Le secteur de la recherche nucléaire, comme il est souvent le cas pour tout environnement scientifique et technique, est un milieu à forte majorité masculine. Néanmoins dans ces dernières années, grâce aussi à des politiques d'éducation et de recrutement davantage inclusives et égalitaires, de plus en plus de femmes décident d’entreprendre une carrière dans le monde de l’énergie. Selon l'association Women In Nuclear Europe l’augmentation du nombre de femmes qui travaillent dans le domaine du nucléaire est en progression et en 2015 se rapprochait des 20%. Il faut néanmoins continuer à encourager et orienter les étudiantes vers des études, puis des carrières scientifiques ou techniques et promouvoir les femmes dans les métiers de l’industrie nucléaire, en les informant sur la filière nucléaire, ses métiers et ses cursus.
Quel sont les difficultés que les femmes spécialisées qui veulent travailler dans ce secteur rencontrent?
Travailler dans un laboratoire de recherche nucléaire est une expérience qui peut s'avérer épuisante. Le travail est parfois très physique. Utiliser les manipulateurs dans les boites à gants sous atmosphère modifiée par exemple n'est pas toujours évident. Néanmoins ce genre de travail demande aussi un très haut niveau de concentration et discipline et grâce à mon expérience en tant que chef de laboratoire j'ai pu remarquer dans le temps que les femmes peuvent s'adapter très rapidement aux contraintes de cet environnement et qu'elles apportent beaucoup dans une équipe en termes de précision et engagement.
Auriez-vous des conseils pour les jeunes qui aimeraient entreprendre ce type de carrière?
Chaque femme devrait tout d'abord être consciente que ce secteur est extrêmement exigeant. En s'interrogeant sur les profondes motivations à la base de son choix et sur les moyens les plus efficaces d’exploiter ses talents et de saisir les nombreuses opportunités à sa portée en tant que femme et professionnelle, j'aimerais que chaque femme réfléchisse au pouvoir de l’affirmation de soi.
La théorie de l'auto-affirmation est une théorie psychologique qui se concentre sur la manière dont les individus s'adaptent aux informations ou aux expériences qui menacent leur image de soi. Les stéréotypes féminins négatifs persistants ainsi que le style de travail malheureusement encore très masculin dans ce secteur (et au-delà) nous empêchent tous de reconnaître, d'adopter et de mettre en avant notre propre style de travail qui correspond à notre personnalité unique, au-delà du genre.
Naturellement, les femmes ont de nombreuses caractéristiques, expériences et sentiments communs qui rendent leur approche professionnelle si particulière. C'est ce qui inspire la solidarité féminine renouvelée et précieuse.
Dans ce terrain commun, combiné à votre touche personnelle et à votre motivation à travailler dans le domaine nucléaire, vous trouverez votre voie.

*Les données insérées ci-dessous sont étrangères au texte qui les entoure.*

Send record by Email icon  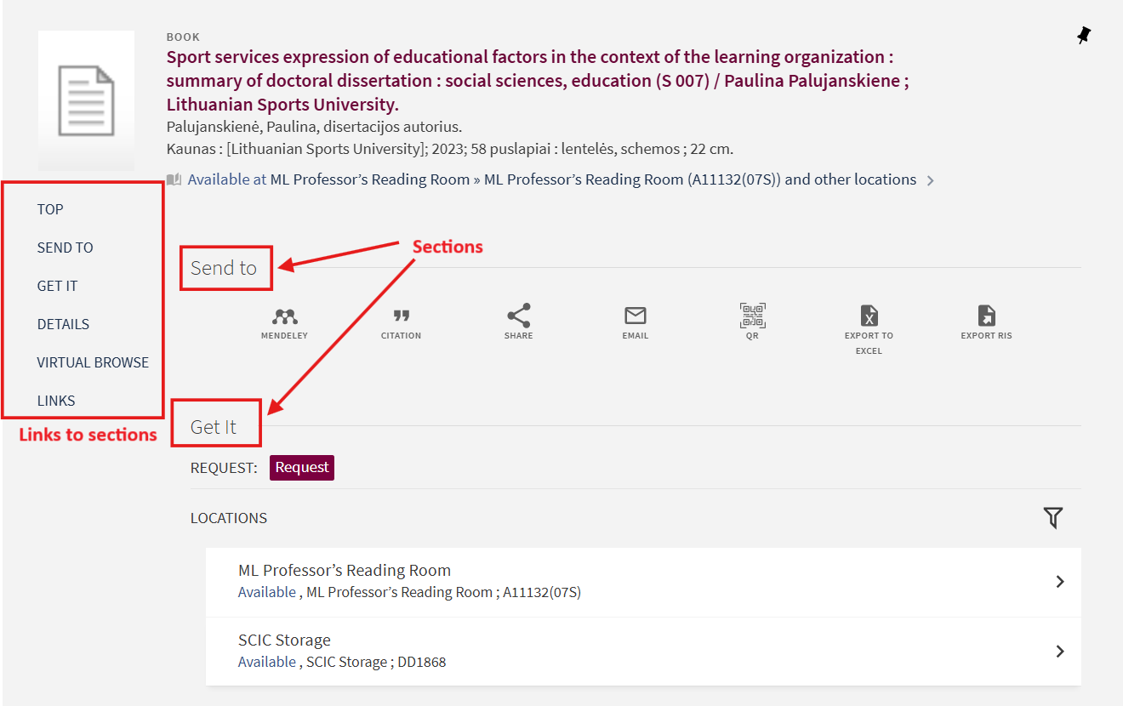[x=636, y=316]
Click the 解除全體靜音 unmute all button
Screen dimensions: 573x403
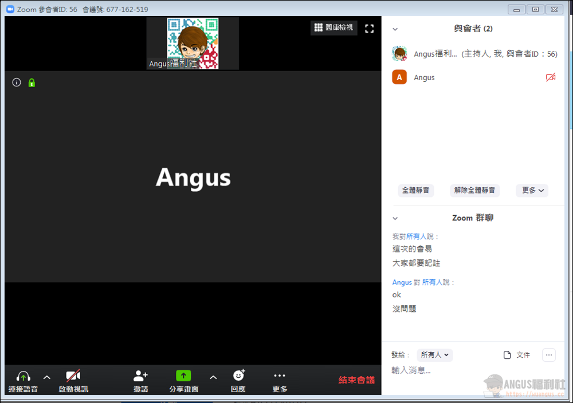[474, 191]
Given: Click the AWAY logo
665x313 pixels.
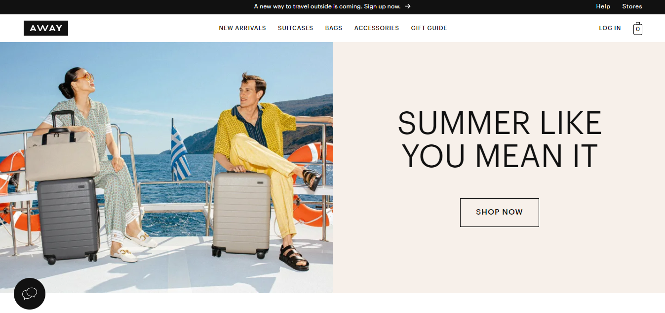Looking at the screenshot, I should 46,28.

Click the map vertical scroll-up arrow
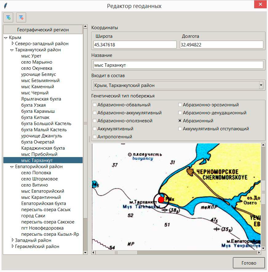(x=263, y=145)
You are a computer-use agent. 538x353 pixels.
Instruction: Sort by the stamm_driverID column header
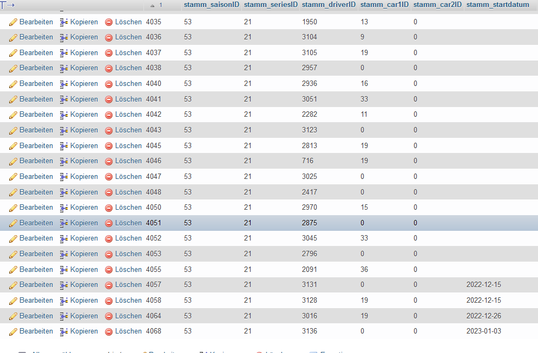(x=329, y=5)
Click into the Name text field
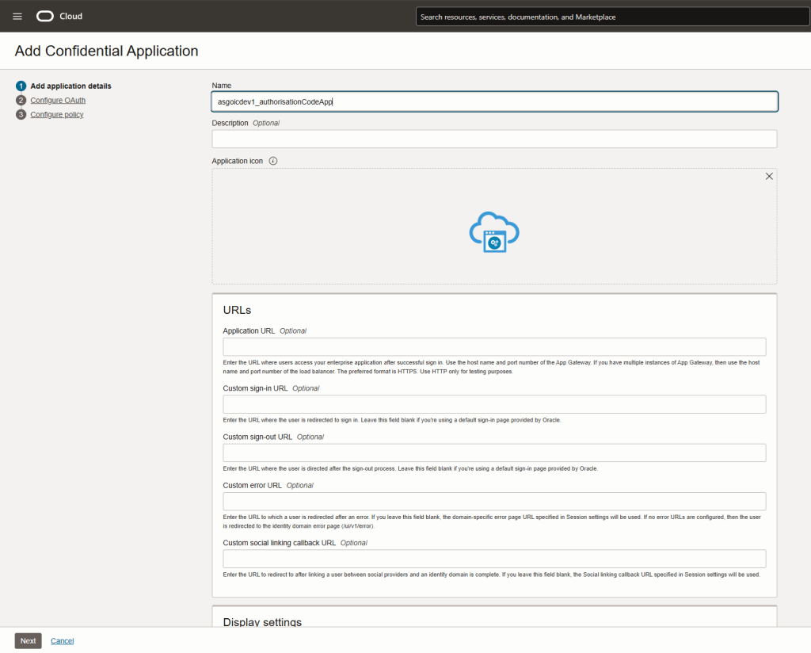811x653 pixels. pos(494,101)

Voulez-vous parler de votre rôle comme femme dans la Commission?
La Commission Européenne est une institution qui a fait de l'égalité de genre et de l'inclusion sa devise. Je me suis toujours sentie soutenue dans mon travail et dans ma carrière. Je pense que le jugement qu'on porte sur un individu dans cette institution c'est tout d'abord centré sur son attitude, sa personnalité et ses capacités et c'est dans cet esprit que chaque jour je dirige ma Direction. D'autre part je pense que le rôle d'une femme est aussi celui de promouvoir une culture d'entraide. Je suis fière de faire partie en tant que mentor principal d'un programme créé au sein de la Commission Européenne afin de promouvoir les capacités managériales des femmes et d'établir un réseau pour le partage d'expériences.
Vous avez accepté de participer dans le Comité qui, chaque année, se réuni pour choisir la Femme primée parmi les nombreuses candidates; qu’est-ce qui vous intéresse le plus de ce prix?
Ce prix représente à mon avis l'occasion pour se rapprocher et découvrir l'œuvre de femmes très talentueuses qui, grâce à cette initiative, peuvent inspirer d'autres femmes à poursuivre leurs projets et marquer cette époque en contribuant ainsi au développement durable de notre société.